TODAY'S CASE (DIRECT TAX)

I-T - Review of an order cannot be done under guise of re-assessment : HC

 
INCOME TAX

2022-TIOL-236-HC-MUM-IT

Tata Sons Ltd Vs DCIT

Whether as per settled position in law, review of an order cannot be done under the guise of re-assessment - YES: HC

- Assessee's writ petition allowed: BOMBAY HIGH COURT

2022-TIOL-165-ITAT-MUM

Seth Damji Laxmichand Jain Dharma Sthanak Vs ITO

Whether exemption u/s 11(2) cannot be denied merely due to lack of declaration in Form No. 10 regarding specific purpose for which funds are being accumulated by assessee trust – YES: ITAT

- Assessee's Appeal allowed: MUMBAI ITAT

2022-TIOL-164-ITAT-DEL

Dharam Bhushan Vs ACIT

Whether  when interest has been disallowed in past AYs and raises no loans are raised during current AY, deduction is allowable u/s 57 – YES: ITAT

- Assessee's Appeal allowed: DELHI ITAT

2022-TIOL-163-ITAT-HYD

Omics Online Publishing Pvt Ltd Vs ITO

Whether it is fit case for remand where the CIT(A) proceeds to sustain the findings of the assessment order, vide an ex parte order & without granting opportunity of personal hearign - YES: ITAT

- Case remanded: HYDERABAD ITAT

 
TODAY'S CASE (INDIRECT TAX)

GST - Any order passed u/r 86A cannot be treated as an order amounting to provisional attachment of property u/s 83 of the Act, 2017: HC

GST - To guard against arbitrary exercise of power u/r 86A, post decisional or remedial hearing would have to be granted within a reasonable period: HC

GST - Blocking of ECL - Impugned order is illegal as it does not specify the amount to the extent to which the ECL has been blocked: HC

GST - Maintainability of petition - Appeal u/s 107(1) can be filed against a decision or order passed under the Act - Blocking of Electronic Credit Ledger is u/r 86A, hence no appeal remedy available: HC

VAT - Words 'for any other reasons' should be given widest meaning bearing in mind scheme of provisions of WBVAT - HC

 
GST CASE

2022-TIOL-238-HC-MUM-GST

Dee Vee Projects Ltd Vs Govt. of Maharashtra Department of GST

GST - Petitioner submits that the credit amount available in the ECL is the property of the petitioner and the blocking of the ECL of the petitioner amounts to illegal provisional attachment of the property of the petitioner under Section 83 of the CGST Act -Petitioner further submits that such attachment can be done only if any proceeding is pending or initiated under any of sections such as sections 62, 63, 64, 67, 73 and 74 - The petitioner further submits that there is no proceeding whatsoever pending under any of these sections and, therefore, there cannot be any provisional attachment of the petitioner's property -Petitioner further submits that the only authority for making such attachment is the Commissioner, as provided under sub-section (24) of section 2 of the CGST Act but, there is no order of provisional attachment passed under section 83 of the CGST Act and no procedure whatsoever, as required under law has been followed - It is also submitted that there is no provision in the CGST Act authorising any authority to freeze or block the ECL - Petitioner has termed this action “unconstitutional” -Petitioner also submits that power to attach the ECL which is the result of the blocking of ECL, cannot be exercised without quantifying the amount of wrong availment of credit in ECL as per the provisions of rule 86-A.

Held:

Penumbral issues

(in that they do not really cast any shadow on the core issues involved here)

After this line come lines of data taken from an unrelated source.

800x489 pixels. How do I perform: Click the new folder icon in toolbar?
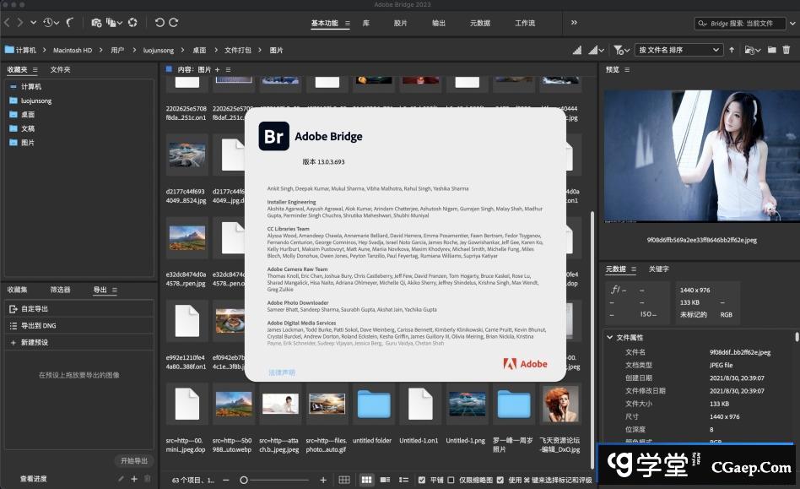pos(771,50)
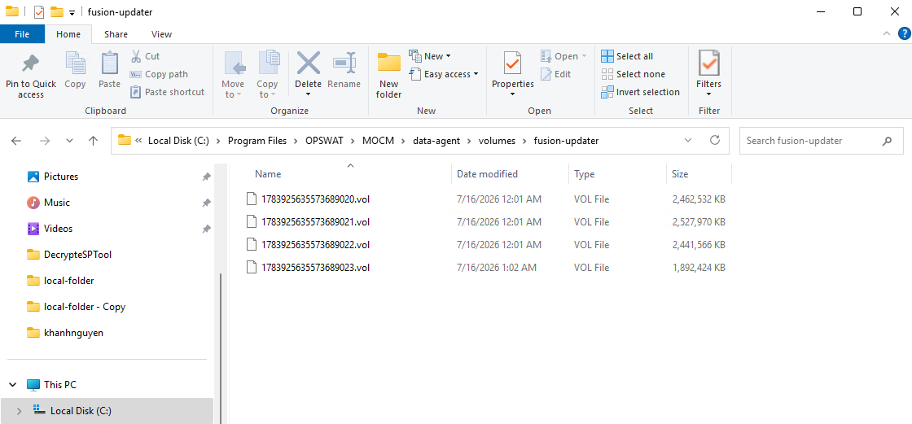This screenshot has height=424, width=912.
Task: Click the Delete X icon
Action: [x=309, y=63]
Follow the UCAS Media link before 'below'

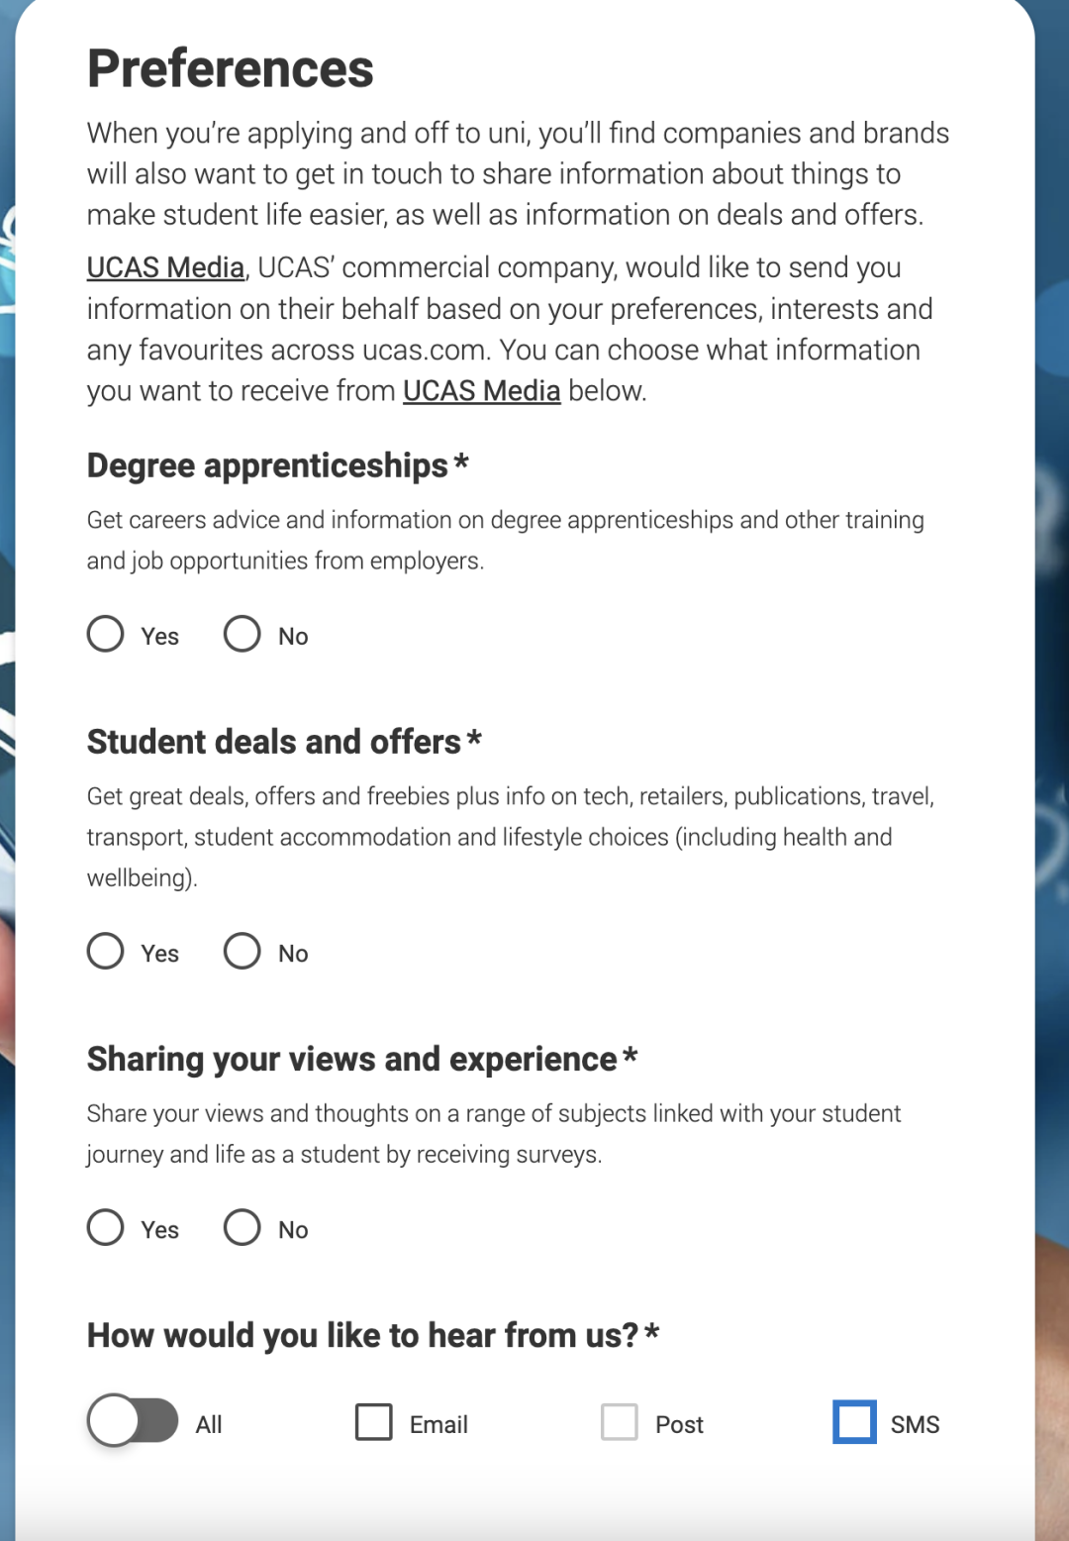point(481,391)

Maintainability of petition

Maintainability of this petition, there being an alternate remedy available under section 107 of the CGST Act, as contended by the respondent nos.1 and 4. The second issue is as regards the power of respondent no.1, a Deputy Commissioner, to pass the order of blocking of ECL without having any authority, a contention raised by the petitioner. [para 18]

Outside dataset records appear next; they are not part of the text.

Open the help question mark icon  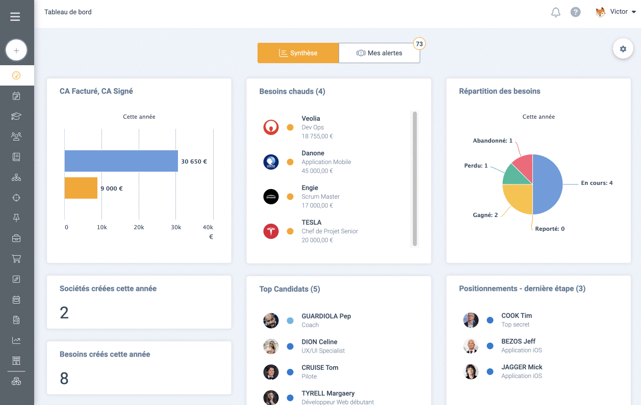pyautogui.click(x=575, y=12)

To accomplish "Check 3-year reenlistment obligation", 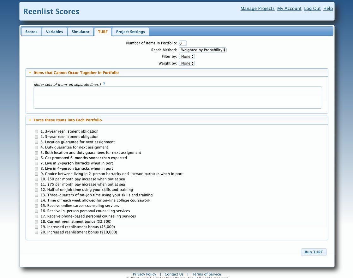I will coord(37,131).
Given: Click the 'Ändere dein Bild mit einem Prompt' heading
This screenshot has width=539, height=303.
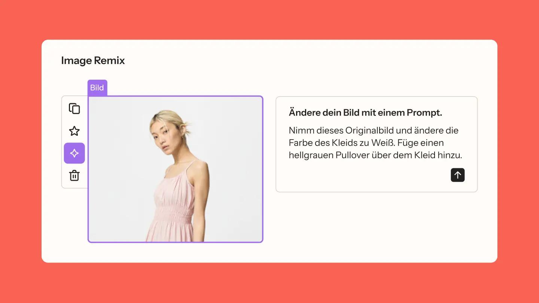Looking at the screenshot, I should point(365,112).
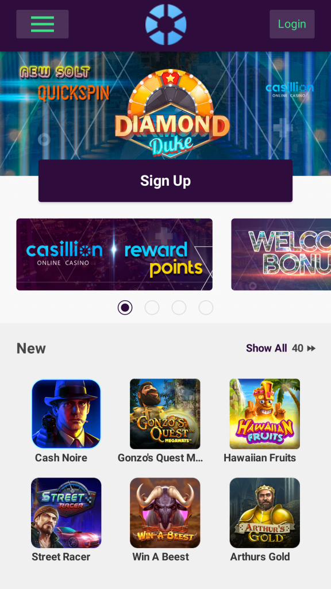
Task: Tap the blue wheel logo
Action: [x=166, y=24]
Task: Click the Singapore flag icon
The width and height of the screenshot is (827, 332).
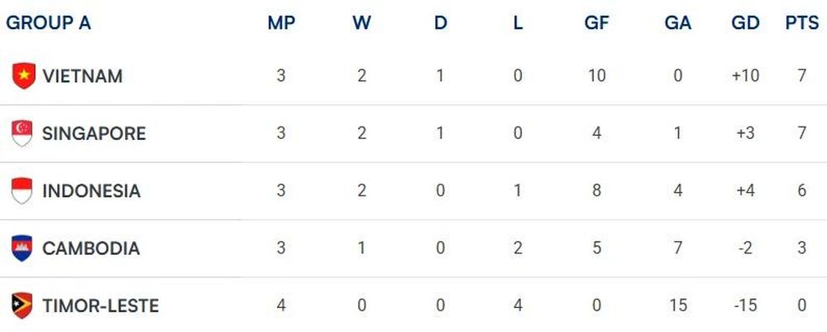Action: pos(22,133)
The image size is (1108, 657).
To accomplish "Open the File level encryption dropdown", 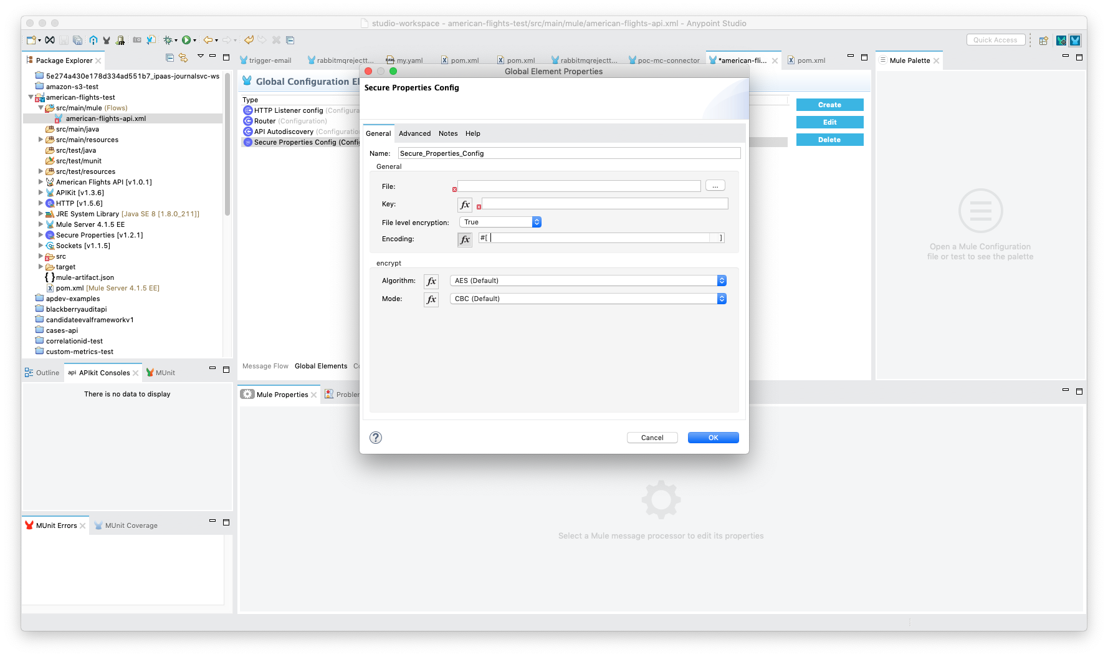I will tap(500, 222).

++ Appeal under section 107(1) can be filed against a decision or order passed under Central GST Act or State GST Act or the Union Territory GST Act by an adjudicating authority. It is also clear that this provision does not include any decision or order passed under the Rules framed under Central GST Act or any other Rules. In this case, the respondents maintain that the impugned order and action has been passed and taken under rule 86-A of the Rules, 2017,therefore, Bench finds that no appeal remedy could have been available to the petitioner under this provision. [para 20]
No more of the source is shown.